**Pixel coordinate grounding data**
--------------------------------------------------
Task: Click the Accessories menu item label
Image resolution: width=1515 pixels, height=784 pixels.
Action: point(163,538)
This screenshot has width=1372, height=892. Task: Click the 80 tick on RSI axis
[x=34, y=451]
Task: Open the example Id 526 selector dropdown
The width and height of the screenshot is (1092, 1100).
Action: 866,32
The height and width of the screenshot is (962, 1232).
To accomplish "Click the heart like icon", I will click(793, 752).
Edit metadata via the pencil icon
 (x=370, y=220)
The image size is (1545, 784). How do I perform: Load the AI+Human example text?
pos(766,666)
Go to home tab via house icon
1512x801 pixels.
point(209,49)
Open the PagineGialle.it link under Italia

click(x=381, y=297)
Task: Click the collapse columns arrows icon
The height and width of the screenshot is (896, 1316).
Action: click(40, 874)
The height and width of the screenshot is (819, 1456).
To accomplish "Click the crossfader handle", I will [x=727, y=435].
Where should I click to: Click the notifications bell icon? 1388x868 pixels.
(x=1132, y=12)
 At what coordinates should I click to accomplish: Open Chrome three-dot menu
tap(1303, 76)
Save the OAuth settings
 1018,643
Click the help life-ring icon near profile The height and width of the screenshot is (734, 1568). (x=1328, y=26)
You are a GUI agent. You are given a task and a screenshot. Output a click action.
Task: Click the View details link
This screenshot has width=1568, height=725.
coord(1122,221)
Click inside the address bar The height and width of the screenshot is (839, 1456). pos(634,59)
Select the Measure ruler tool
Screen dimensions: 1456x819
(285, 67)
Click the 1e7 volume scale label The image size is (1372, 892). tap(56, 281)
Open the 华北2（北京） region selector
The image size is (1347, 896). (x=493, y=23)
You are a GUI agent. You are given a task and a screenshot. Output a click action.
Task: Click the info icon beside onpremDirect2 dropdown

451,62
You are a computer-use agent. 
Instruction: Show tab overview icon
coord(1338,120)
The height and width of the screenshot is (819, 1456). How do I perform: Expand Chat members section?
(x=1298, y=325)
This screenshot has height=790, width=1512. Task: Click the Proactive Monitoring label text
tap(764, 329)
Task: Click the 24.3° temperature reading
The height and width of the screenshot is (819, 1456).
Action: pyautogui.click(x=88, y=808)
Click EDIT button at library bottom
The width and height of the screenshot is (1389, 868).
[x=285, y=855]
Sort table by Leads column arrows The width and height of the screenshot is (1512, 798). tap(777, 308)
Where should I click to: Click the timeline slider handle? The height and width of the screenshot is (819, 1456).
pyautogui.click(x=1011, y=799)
--------------------------------------------------
**Exercise description**
Please give all the entries above again, exactly as they stand.

**Answer space**
Task: Click the Accessories menu item label
Image resolution: width=1515 pixels, height=784 pixels.
Action: point(163,538)
This screenshot has width=1372, height=892. Task: Click the 80 tick on RSI axis
[x=34, y=451]
Task: Open the example Id 526 selector dropdown
The width and height of the screenshot is (1092, 1100).
Action: 866,32
The height and width of the screenshot is (962, 1232).
To accomplish "Click the heart like icon", I will click(793, 752).
Edit metadata via the pencil icon
 (x=370, y=220)
The image size is (1545, 784). How do I perform: Load the AI+Human example text?
pos(766,666)
Go to home tab via house icon
1512x801 pixels.
point(209,49)
Open the PagineGialle.it link under Italia

click(x=381, y=297)
Task: Click the collapse columns arrows icon
The height and width of the screenshot is (896, 1316).
Action: click(40, 874)
The height and width of the screenshot is (819, 1456).
To accomplish "Click the crossfader handle", I will [x=727, y=435].
Where should I click to: Click the notifications bell icon? 1388x868 pixels.
(x=1132, y=12)
 At what coordinates should I click to accomplish: Open Chrome three-dot menu
tap(1303, 76)
Save the OAuth settings
 1018,643
Click the help life-ring icon near profile The height and width of the screenshot is (734, 1568). (x=1328, y=26)
You are a GUI agent. You are given a task and a screenshot. Output a click action.
Task: Click the View details link
This screenshot has width=1568, height=725.
coord(1122,221)
Click inside the address bar The height and width of the screenshot is (839, 1456). pos(634,59)
Select the Measure ruler tool
Screen dimensions: 1456x819
(285, 67)
Click the 1e7 volume scale label The image size is (1372, 892). tap(56, 281)
Open the 华北2（北京） region selector
The image size is (1347, 896). (x=493, y=23)
You are a GUI agent. You are given a task and a screenshot. Output a click action.
Task: Click the info icon beside onpremDirect2 dropdown

451,62
You are a computer-use agent. 
Instruction: Show tab overview icon
coord(1338,120)
The height and width of the screenshot is (819, 1456). How do I perform: Expand Chat members section?
(x=1298, y=325)
This screenshot has height=790, width=1512. Task: Click the Proactive Monitoring label text
tap(764, 329)
Task: Click the 24.3° temperature reading
The height and width of the screenshot is (819, 1456).
Action: pyautogui.click(x=88, y=808)
Click EDIT button at library bottom
The width and height of the screenshot is (1389, 868).
[x=285, y=855]
Sort table by Leads column arrows The width and height of the screenshot is (1512, 798). tap(777, 308)
Where should I click to: Click the timeline slider handle? The height and width of the screenshot is (819, 1456).
pyautogui.click(x=1011, y=799)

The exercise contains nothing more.